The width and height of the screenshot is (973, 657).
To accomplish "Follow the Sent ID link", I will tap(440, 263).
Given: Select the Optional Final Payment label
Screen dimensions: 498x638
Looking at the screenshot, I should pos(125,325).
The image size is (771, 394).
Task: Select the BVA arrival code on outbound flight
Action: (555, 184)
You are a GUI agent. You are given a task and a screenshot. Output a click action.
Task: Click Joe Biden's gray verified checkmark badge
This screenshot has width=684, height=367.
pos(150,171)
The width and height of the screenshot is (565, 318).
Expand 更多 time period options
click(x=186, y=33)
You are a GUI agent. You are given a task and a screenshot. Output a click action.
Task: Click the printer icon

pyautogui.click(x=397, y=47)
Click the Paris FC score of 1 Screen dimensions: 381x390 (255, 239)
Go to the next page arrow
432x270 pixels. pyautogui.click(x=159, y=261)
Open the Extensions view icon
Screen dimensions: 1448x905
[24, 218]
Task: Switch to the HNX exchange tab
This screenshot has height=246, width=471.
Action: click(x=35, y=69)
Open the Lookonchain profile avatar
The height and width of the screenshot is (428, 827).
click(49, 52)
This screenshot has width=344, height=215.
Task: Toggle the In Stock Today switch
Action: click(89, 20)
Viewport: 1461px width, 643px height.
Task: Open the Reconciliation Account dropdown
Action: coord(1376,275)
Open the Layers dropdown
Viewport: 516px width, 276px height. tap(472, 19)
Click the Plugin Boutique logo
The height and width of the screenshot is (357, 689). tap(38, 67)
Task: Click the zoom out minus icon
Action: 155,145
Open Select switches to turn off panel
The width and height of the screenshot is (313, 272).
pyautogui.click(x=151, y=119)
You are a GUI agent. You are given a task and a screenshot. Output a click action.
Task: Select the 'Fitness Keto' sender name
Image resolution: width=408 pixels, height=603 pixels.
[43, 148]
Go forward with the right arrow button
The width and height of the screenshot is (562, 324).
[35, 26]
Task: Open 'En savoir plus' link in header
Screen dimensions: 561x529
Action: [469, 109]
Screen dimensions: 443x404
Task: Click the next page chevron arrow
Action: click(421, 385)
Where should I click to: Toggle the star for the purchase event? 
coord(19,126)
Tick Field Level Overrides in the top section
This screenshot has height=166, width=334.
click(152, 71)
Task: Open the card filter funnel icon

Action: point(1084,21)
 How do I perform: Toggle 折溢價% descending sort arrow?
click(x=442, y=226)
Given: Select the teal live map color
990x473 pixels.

□ □ □

YOUR INSTRUCTIONS: Return the entries in full. Do not alter them.

EXPECTED ANSWER:
The width and height of the screenshot is (973, 657).
To accomplish "Follow the Sent ID link", I will tap(440, 263).
Given: Select the Optional Final Payment label
Screen dimensions: 498x638
Looking at the screenshot, I should pos(125,325).
The image size is (771, 394).
Task: Select the BVA arrival code on outbound flight
Action: (555, 184)
You are a GUI agent. You are given a task and a screenshot. Output a click action.
Task: Click Joe Biden's gray verified checkmark badge
This screenshot has width=684, height=367.
pos(150,171)
The width and height of the screenshot is (565, 318).
Expand 更多 time period options
click(x=186, y=33)
You are a GUI agent. You are given a task and a screenshot. Output a click action.
Task: Click the printer icon

pyautogui.click(x=397, y=47)
Click the Paris FC score of 1 Screen dimensions: 381x390 (255, 239)
Go to the next page arrow
432x270 pixels. pyautogui.click(x=159, y=261)
Open the Extensions view icon
Screen dimensions: 1448x905
[24, 218]
Task: Switch to the HNX exchange tab
This screenshot has height=246, width=471.
Action: click(x=35, y=69)
Open the Lookonchain profile avatar
The height and width of the screenshot is (428, 827).
click(49, 52)
This screenshot has width=344, height=215.
Task: Toggle the In Stock Today switch
Action: click(89, 20)
Viewport: 1461px width, 643px height.
Task: Open the Reconciliation Account dropdown
Action: coord(1376,275)
Open the Layers dropdown
Viewport: 516px width, 276px height. tap(472, 19)
Click the Plugin Boutique logo
The height and width of the screenshot is (357, 689). tap(38, 67)
Task: Click the zoom out minus icon
Action: 155,145
Open Select switches to turn off panel
The width and height of the screenshot is (313, 272).
pyautogui.click(x=151, y=119)
You are a GUI agent. You are given a task and a screenshot. Output a click action.
Task: Select the 'Fitness Keto' sender name
Image resolution: width=408 pixels, height=603 pixels.
[43, 148]
Go forward with the right arrow button
The width and height of the screenshot is (562, 324).
[35, 26]
Task: Open 'En savoir plus' link in header
Screen dimensions: 561x529
Action: [469, 109]
Screen dimensions: 443x404
Task: Click the next page chevron arrow
Action: click(421, 385)
Where should I click to: Toggle the star for the purchase event? 
coord(19,126)
Tick Field Level Overrides in the top section
This screenshot has height=166, width=334.
click(152, 71)
Task: Open the card filter funnel icon

Action: point(1084,21)
 How do I perform: Toggle 折溢價% descending sort arrow?
click(x=442, y=226)
Given: Select the teal live map color
990x473 pixels.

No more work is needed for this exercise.